I need to be able to start an arbitrary combination of these applications on a node, depending on load (I cannot foresee the bandwidth/CPU requirements of each application without running it, and it will change unpredictably over time, sometimes to the point where a 1Gb/s link will be saturated by a single application for a few hours, and then change again to a trickle).

Sometimes I need to start multiple copies of this infrastructure for independent services that I may need to bring up/down independently.

In my scenario, using Docker alone to deploy the whole caboodle is not a maintainable solution. Using Docker to package the untrusted applications and selectively expose just the volumes for backup and a single port to just the host control process (keeping applications from talking to one another), and Chef to deploy/undeploy applications to nodes in arbitrary and constantly varying configurations that automatically rewire themselves is very maintainable.

The way I use these tools:

- Chef/Puppet/etc. = infrastructure deployment and configuration management

- Docker = application deployment and confinement

This separation is useful because the operations people can do their job, and the developers can do theirs, without stepping on each others toes and with minimal co-ordination. If you do everything in Docker, the ops team has a nightmare managing change in complex applications; if you do everything in Chef, your developers suddenly have to become Chefs, which is overkill and will waste time co-coordinating with the ops people.

My example above is childs play compared to what some organisations need to deploy and manage.

By linking them I meant using Docker's links feature. http://docs.docker.io/en/latest/use/working_with_links_names...

I have seen people discussing using that link feature where it seemed like they were just setting up a database or something for a single application and then linking that database container. Which seemed like it would be easier to set up the database in the container if possible.

I wasn't saying you can't use Puppet or Chef, just commenting on that particular case with using links for things like database dependencies for a single application.

> **DATASET SECTION**
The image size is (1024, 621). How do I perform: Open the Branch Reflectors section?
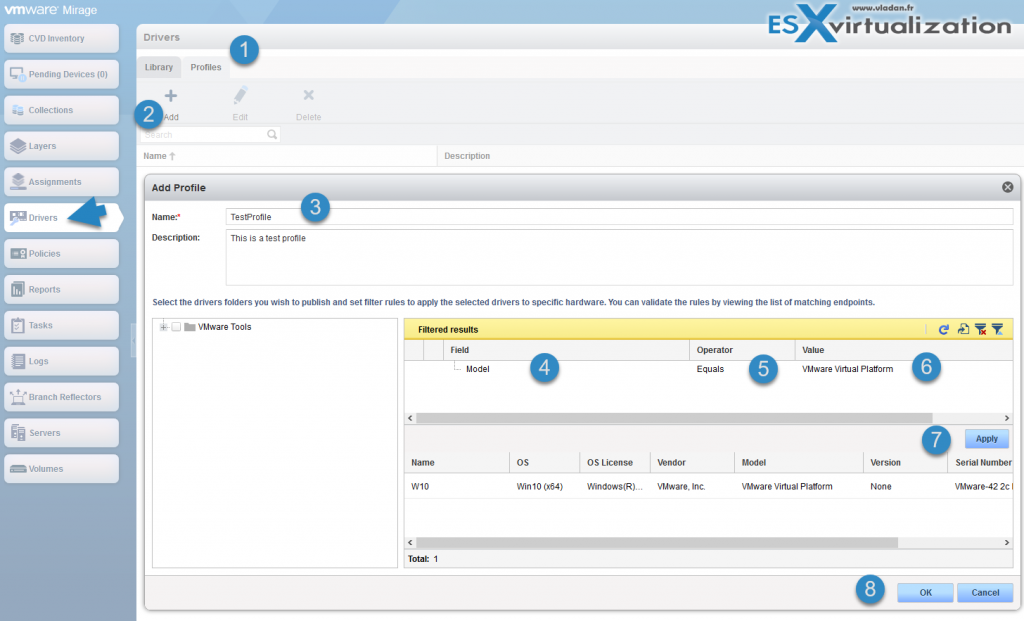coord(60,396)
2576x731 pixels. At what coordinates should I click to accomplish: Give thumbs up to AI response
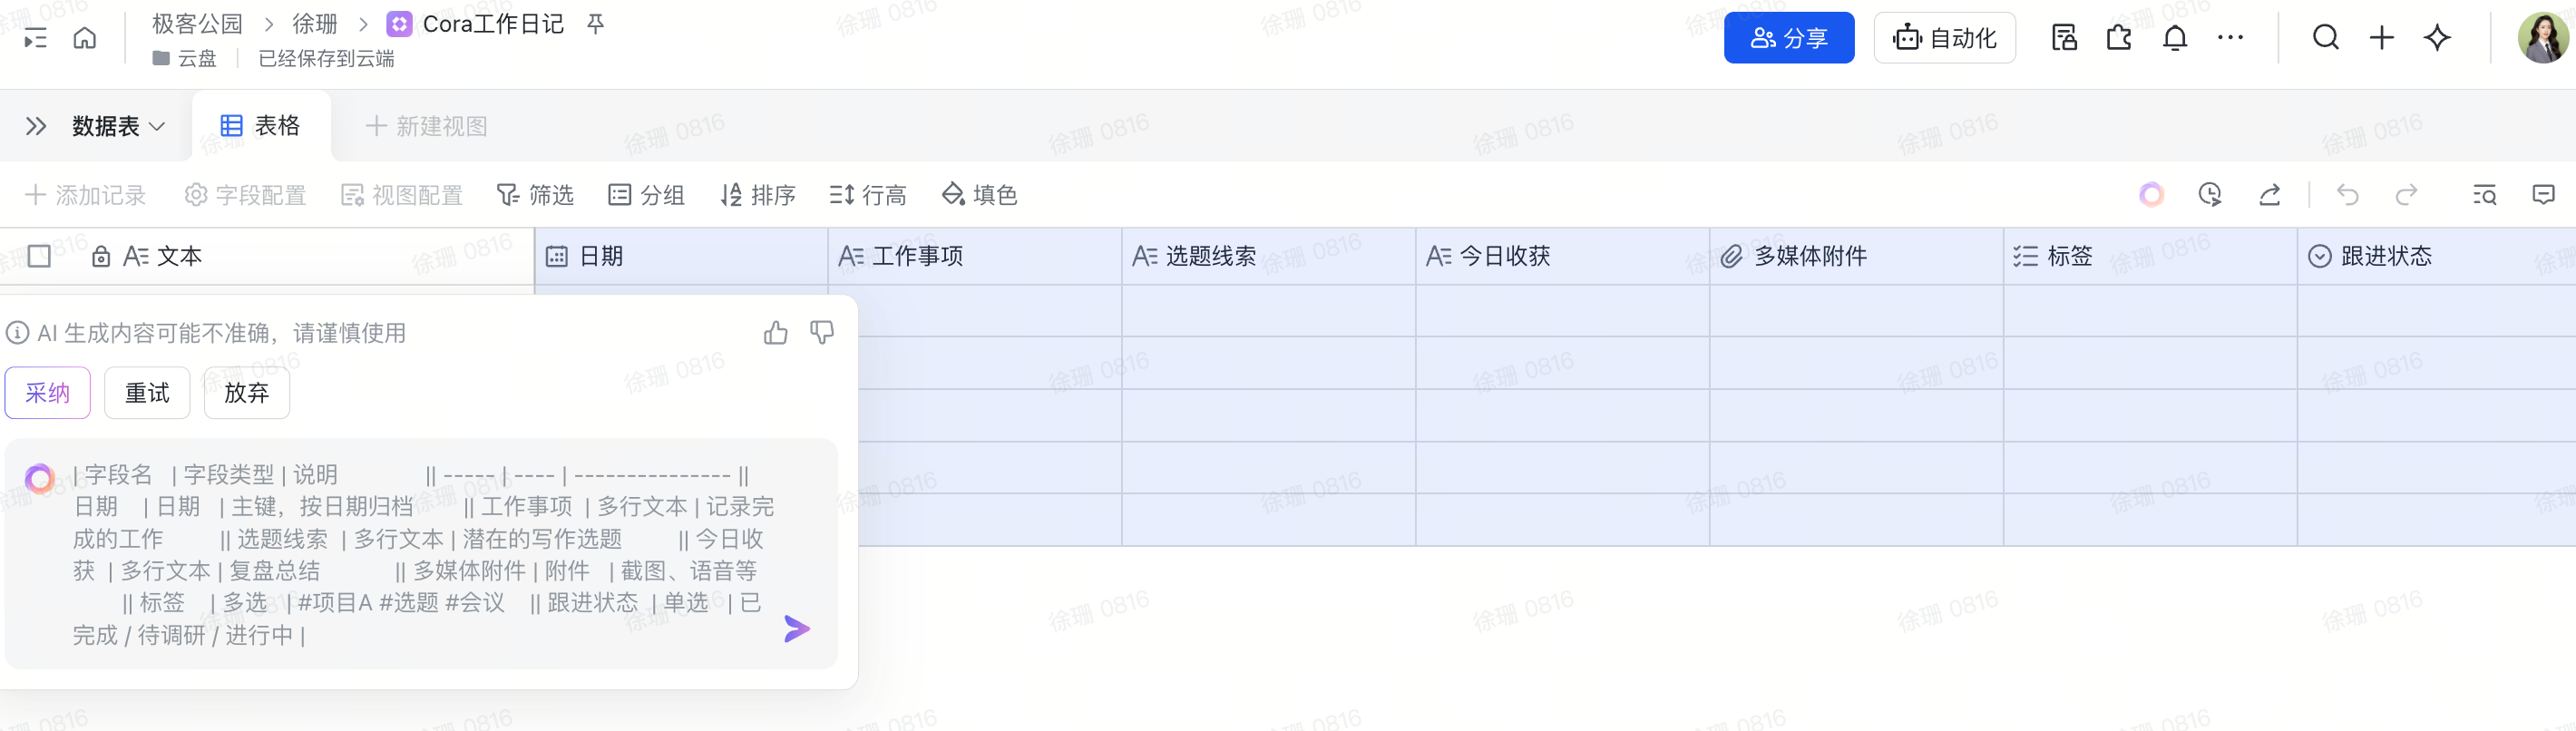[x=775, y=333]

> **WHAT IS ASKED**
**A)** In the Docker and Chef discussion, reproduce verbatim the passage starting at "I need to be" and ending at "to a trickle).".
**B)** Answer these questions using the Docker and Chef discussion:
(i) What link speed can a single application sometimes saturate for a few hours?
(ii) In the writer's list of how the tools are used, what is Docker assigned to?
(iii) Which Docker feature does the writer mean by "linking them"?

> **RESULTS**
**A)**
I need to be able to start an arbitrary combination of these applications on a node, depending on load (I cannot foresee the bandwidth/CPU requirements of each application without running it, and it will change unpredictably over time, sometimes to the point where a 1Gb/s link will be saturated by a single application for a few hours, and then change again to a trickle).

**B)**
(i) A 1Gb/s link.
(ii) Application deployment and confinement.
(iii) Docker's links feature.